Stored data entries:
■ ■ ■ ■
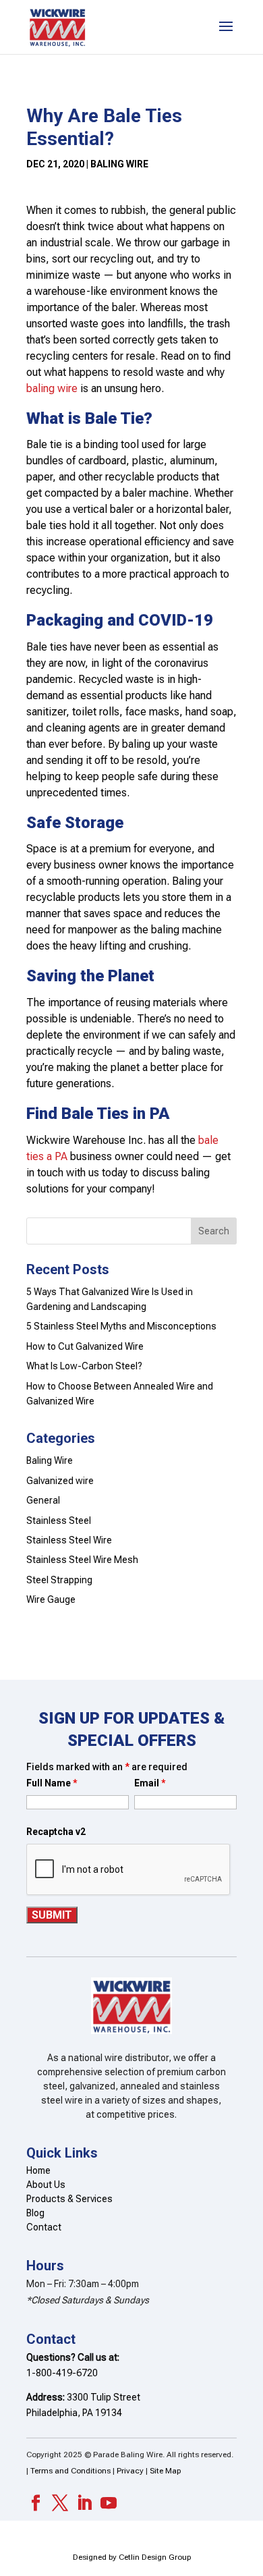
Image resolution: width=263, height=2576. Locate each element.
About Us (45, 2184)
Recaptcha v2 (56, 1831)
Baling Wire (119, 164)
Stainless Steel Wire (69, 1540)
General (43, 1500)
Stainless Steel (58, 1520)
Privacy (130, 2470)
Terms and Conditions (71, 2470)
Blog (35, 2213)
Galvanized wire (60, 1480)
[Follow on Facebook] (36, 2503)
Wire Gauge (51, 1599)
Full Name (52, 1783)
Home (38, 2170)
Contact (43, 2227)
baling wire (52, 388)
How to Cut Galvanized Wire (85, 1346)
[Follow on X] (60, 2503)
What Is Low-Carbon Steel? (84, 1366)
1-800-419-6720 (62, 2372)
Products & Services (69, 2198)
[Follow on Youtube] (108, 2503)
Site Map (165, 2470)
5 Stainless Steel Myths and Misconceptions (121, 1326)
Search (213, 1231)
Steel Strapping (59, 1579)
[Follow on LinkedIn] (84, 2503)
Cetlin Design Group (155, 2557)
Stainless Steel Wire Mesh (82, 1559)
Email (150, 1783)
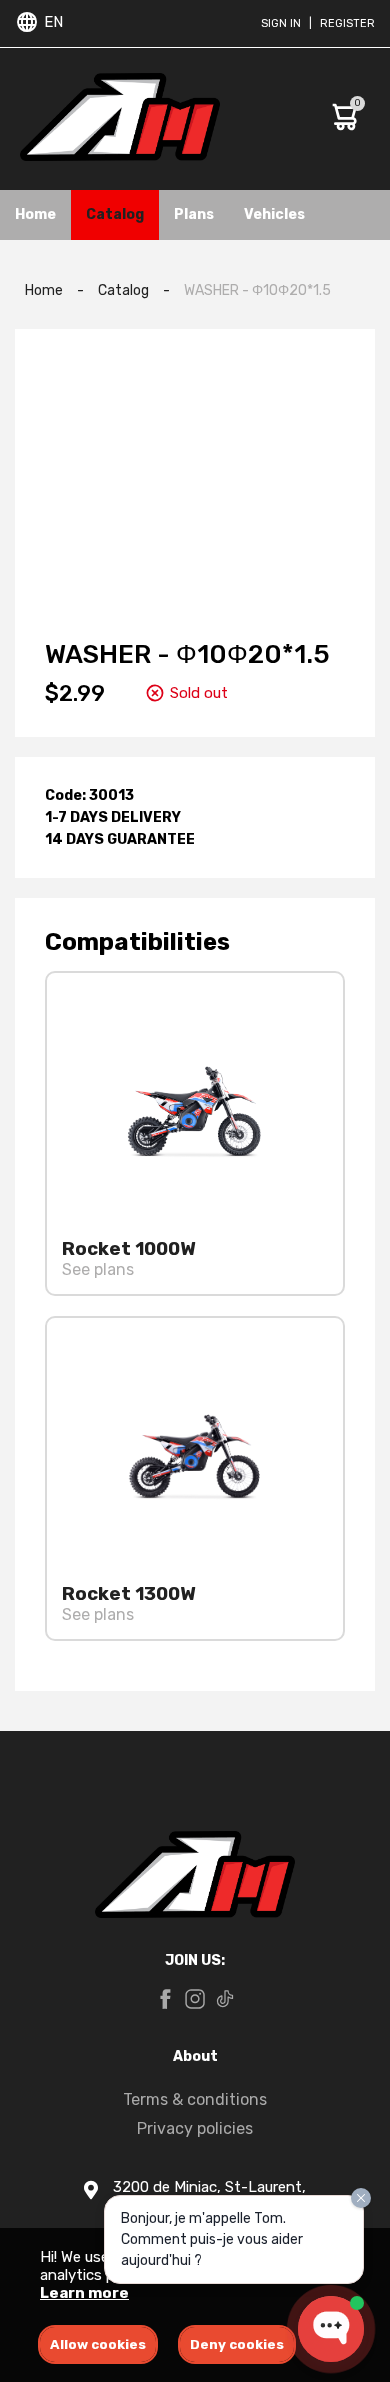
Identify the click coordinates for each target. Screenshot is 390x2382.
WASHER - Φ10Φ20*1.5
■ ■ ■ ■
**Assigned task**
Could you set down, exactly as written, the lines above between the one holding "About Us (45, 2184)" and the one holding "Wire Gauge (51, 1599)", inclusive, and nothing more?

**Answer space**
About Us (45, 2184)
Recaptcha v2 (56, 1831)
Baling Wire (119, 164)
Stainless Steel Wire (69, 1540)
General (43, 1500)
Stainless Steel (58, 1520)
Privacy (130, 2470)
Terms and Conditions (71, 2470)
Blog (35, 2213)
Galvanized wire (60, 1480)
[Follow on Facebook] (36, 2503)
Wire Gauge (51, 1599)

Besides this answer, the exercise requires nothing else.